Call me a dreamer, but if there's one voice (which may or may not be 
from another planet) in a working group, the chair's 
responsibility is 
to decide if this is one of the hopefully rare cases where one voice 
SHOULD derail apparent consensus, and if it's not - to say so!

The problem I was thinking of was more of the pre-consensus type. Where
you have one or two persons banging on ad-nauseam claiming that a
proposal is going to cripple large ISPs, one or two people from those
large ISPs saying 'that is not a problem' and a lot of folk who don't
want to comment on the issue because they don't feel they understand it.

I think that when you are talking about alleged show stopper issues you
have to take into account the affiliations of the people raising the
issues if you are going to arrive at a deployable spec in a timely
manner. 


I understand the apparent advantage of saying, "well, if X 
says it's a 
good idea, X is from a large ISP, so they are probably right", but 
this doesn't prevent the second-order problem that large companies 
(ISPs or not) have a range of employee IQs, and if you defer 
to one of 
the low-order IQs because they work for Y, you may STILL end up in a 
bad place. I've seen this bad place personally.

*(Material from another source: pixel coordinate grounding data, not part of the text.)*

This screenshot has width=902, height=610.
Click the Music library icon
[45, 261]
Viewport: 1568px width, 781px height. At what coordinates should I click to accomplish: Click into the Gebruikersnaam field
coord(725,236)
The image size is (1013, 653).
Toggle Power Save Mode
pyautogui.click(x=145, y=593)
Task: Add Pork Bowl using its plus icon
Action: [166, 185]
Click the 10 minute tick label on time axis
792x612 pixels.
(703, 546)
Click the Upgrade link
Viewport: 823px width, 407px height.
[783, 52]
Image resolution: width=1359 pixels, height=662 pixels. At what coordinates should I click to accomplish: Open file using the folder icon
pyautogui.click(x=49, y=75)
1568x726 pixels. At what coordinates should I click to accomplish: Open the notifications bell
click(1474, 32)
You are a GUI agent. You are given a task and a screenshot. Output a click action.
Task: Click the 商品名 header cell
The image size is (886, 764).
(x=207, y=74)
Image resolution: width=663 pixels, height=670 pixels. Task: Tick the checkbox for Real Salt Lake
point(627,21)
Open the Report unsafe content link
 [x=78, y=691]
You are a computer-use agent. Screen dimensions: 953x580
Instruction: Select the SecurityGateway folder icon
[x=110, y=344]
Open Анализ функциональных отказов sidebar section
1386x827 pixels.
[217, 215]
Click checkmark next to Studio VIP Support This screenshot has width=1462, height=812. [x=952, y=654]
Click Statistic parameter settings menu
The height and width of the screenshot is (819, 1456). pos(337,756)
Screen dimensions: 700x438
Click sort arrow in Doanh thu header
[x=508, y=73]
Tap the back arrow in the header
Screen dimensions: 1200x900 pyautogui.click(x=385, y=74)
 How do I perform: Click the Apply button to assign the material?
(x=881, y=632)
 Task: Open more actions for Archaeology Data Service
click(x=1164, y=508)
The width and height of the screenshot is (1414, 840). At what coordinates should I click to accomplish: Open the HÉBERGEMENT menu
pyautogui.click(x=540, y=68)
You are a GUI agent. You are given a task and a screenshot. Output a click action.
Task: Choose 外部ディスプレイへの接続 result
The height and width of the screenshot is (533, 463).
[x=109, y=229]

That depends on the nature of the show stopper. If the product manager
for Yahoo mail says that an issue that has been raised by others as a
show stopper for large installations is not a problem and nobody else in
a similar position contradicts them then I tend to think that its their
funeral if they turn out to be wrong.

If on the other hand you have the CTO, VP of Research and Principal
Scientist of a major Internet infrastructure company all saying that
there is a major show stopper for them and that they won't be able to
deploy for several years unless there is a change, I think a group
really needs to be able to take the source of the objection into
account. 


I would hope that we evaluate ideas based on the message in most 
cases, and not on the messenger. If that's not what we do in most 
cases, I THINK this is a pretty fundamental change in how the IETF 
works.

I agree this is so in most cases. The problem is that the system does
not provide a mechanism for the occasional exception that may be needed.


The approach that I have seen be most effective in bringing about
infrastructure changes in the Internet has been to get the major
stakeholders around a table and get them to put on record their criteria
for adoption of some new infrastructure. 

One model would be to hold such meetings under IETF aegis, another would
be to do as was done for email authentication and hold a series of
meetings in a range of forums in the hope that the requirements would
somehow trickle down to the working group.

The first approach would be a major change to the IETF, the second
approach may be the reason for various countries complaining that they
are effectively excluded from the Internet Governance process. The ad
hoc groups very rarely extend beyond North America and when they do it
is often only to include other parts of the Anglo-Saxon diaspora.